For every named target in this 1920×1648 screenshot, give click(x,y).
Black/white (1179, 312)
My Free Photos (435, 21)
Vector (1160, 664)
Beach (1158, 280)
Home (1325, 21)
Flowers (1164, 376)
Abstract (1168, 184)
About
+===+
- [Problem] The listing above is to be transcribed in full, with no line omitted.

- [Exercise output]
For every named target in this 1920×1648 screenshot, give click(x,y).
Black/white (1179, 312)
My Free Photos (435, 21)
Vector (1160, 664)
Beach (1158, 280)
Home (1325, 21)
Flowers (1164, 376)
Abstract (1168, 184)
About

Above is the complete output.